**Text excerpt:**
Now we come to Pakistan’s Virat Kohli. Like Kohli, Akmal was a star of the 2008 under-19 World Cup in Malaysia. Our comparison should start and stop there. A fine debut hundred against New Zealand in Dunedin 2009, when he shared a century stand with elder brother Kamran, marked a bright start.
But it has been start-and-stop affair since then. Frequent problems with the authorities have badly hampered his progress as a true champion batsman. He has played just 16 Tests and hasn’t added to the debut ton. He has been more regular in limited-over matches, but here also odd flashes of brilliance here and there haven’t done enough good to the team’s cause.
Many people expect the recently imposed ban to be the end for him. A classic case of what might have been.
Many would be surprised to see his name here. After all, he played 398 ODIs for Pakistan. But the question is: did he do enough?
On the evidence of the statistics the answer is no. He averaged only 23 with bat. His bowling average of 34 isn’t too bad, but overall we get a useful rather than a matchwinning all-rounder. Sunil Gavaskar once rightly picked out during TV commentary his problems as an ODI bat. He used to go by the numbers. If you bowl two dot deliveries to him, there was a 99 per cent chance he would attempt a big shot next ball.
His T20 strike rate of 150 looks most impressive until we consider his average is only 17. He is one of the greatest entertainers the game has ever seen, but he was an unfulfilled talent.
Lots of people never saw Afridi as a Test player. Interestingly, his batting average of 36.5 and a bowling average of 35 is quite acceptable. Shane Warne always rated him as a quality leg spinner. But, still, he played only 27 Tests.

**Required actions:**
A: In the piece on underachieving Pakistani cricketers, against which team and in which city did Akmal score his debut hundred?
B: Continue the piece on underachieving Pakistani cricketers from its last sentence.

**Recorded data:**

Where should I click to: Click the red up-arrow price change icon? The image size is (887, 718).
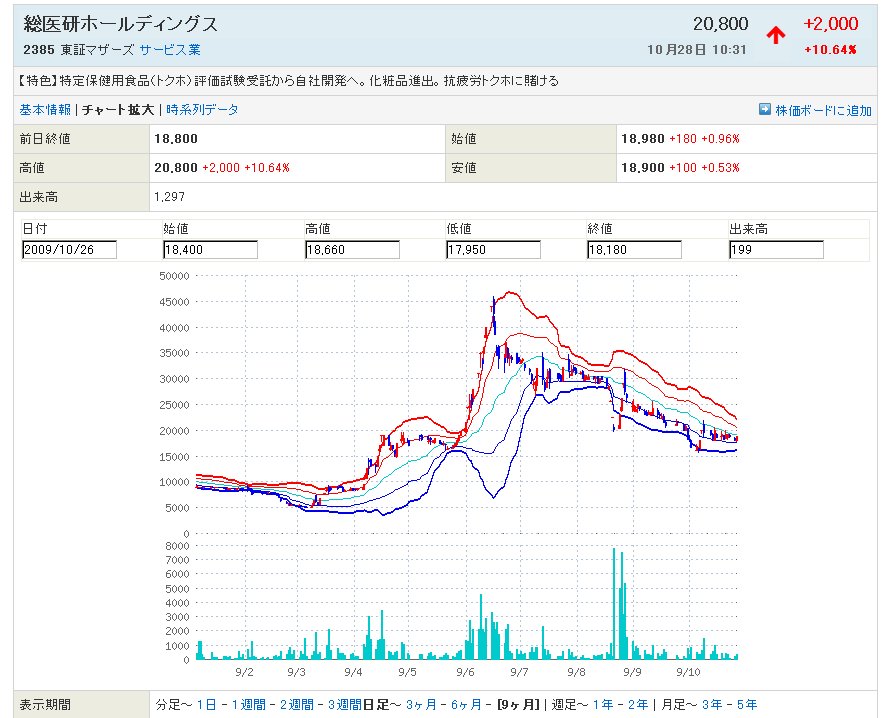pos(775,34)
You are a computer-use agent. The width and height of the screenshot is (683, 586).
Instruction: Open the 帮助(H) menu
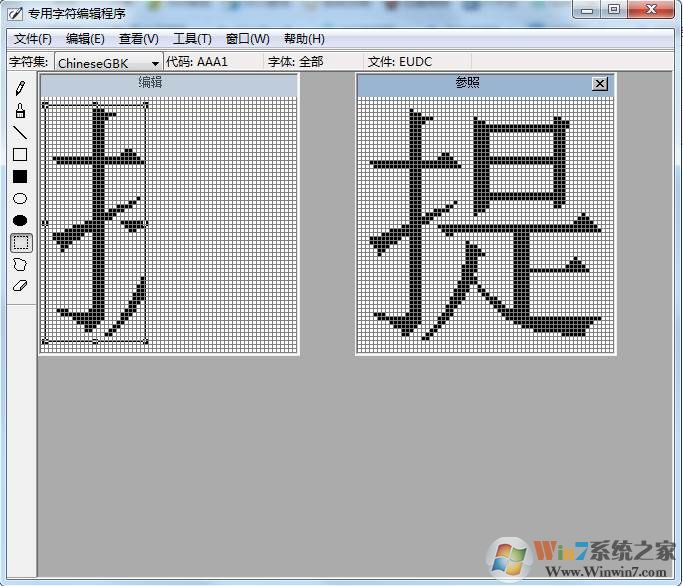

**Per-task answers:**
A: Against New Zealand in Dunedin.

B:
The selectors were never sure of his proper role in the Test team. They never picked him as a frontline spin bowler. And they were not sure how to use his potential as an explosive batsman. To give one example, in Chennai 1999 in his second Test he scored 141 off 191 balls against India, a matchwinning knock. Just two Tests later in Kolkata he was batting at No. 6.
Azhar started his Test career scoring 128* and 50* against South Africa in Rawalpindi. He added two more hundreds against some quality South African bowling, and his 132 in Durban helped his team to an impressive victory.
After scoring three tons and one 50 in his first eight Tests he failed to reach the 50-run mark in his remaining 13 Tests.
He was a useful medium pacer, but with fast bowling talent abundant in his country his bowling ability was used sparingly.
He played 49 Tests and 169 ODIs for his country, but after being picked early he ended his international career before his 28th birthday at an age when many spinners reach their pick.
He did take 208 Test wickets at an average of just below 30, but he also played a good portion of his Tests on spin-friendly Subcontinent pitches. Even in his heyday he was more of a steady performer rather than a matchwinning one.
Interestingly, he scored a Test hundred, 101*, in a high-scoring drawn Test in Christchurch in 2001.
His is a very simple case: a highly talented pace bowler ending his career in disgrace in a match-fixing scandal. Dubbed the Glenn McGrath of Pakistan, he took 106 Test wickets at less than 25 apiece. At 28 his best years seemed ahead of him, but his career ended abruptly in 2010. He had previously tested positive for steroid use.
Sami made his Test debut at Auckland in March 2001. He shared the new ball with Waqar Younis and stole the limelight ahead of his new-ball partner. He took 3-70 and 5-36 as the Pakistanis easily won the match. While he wasn’t as tall as some of the other Pakistan quickies, he was nippy and had a good inswinging yorker.
Yet a decade later he ended his Test career with 85 wickets from 36 Tests with a poor average of 52.74. For once the Pakistan selectors can’t be blamed. They gave him enough chances without getting any returns except in that debut Test.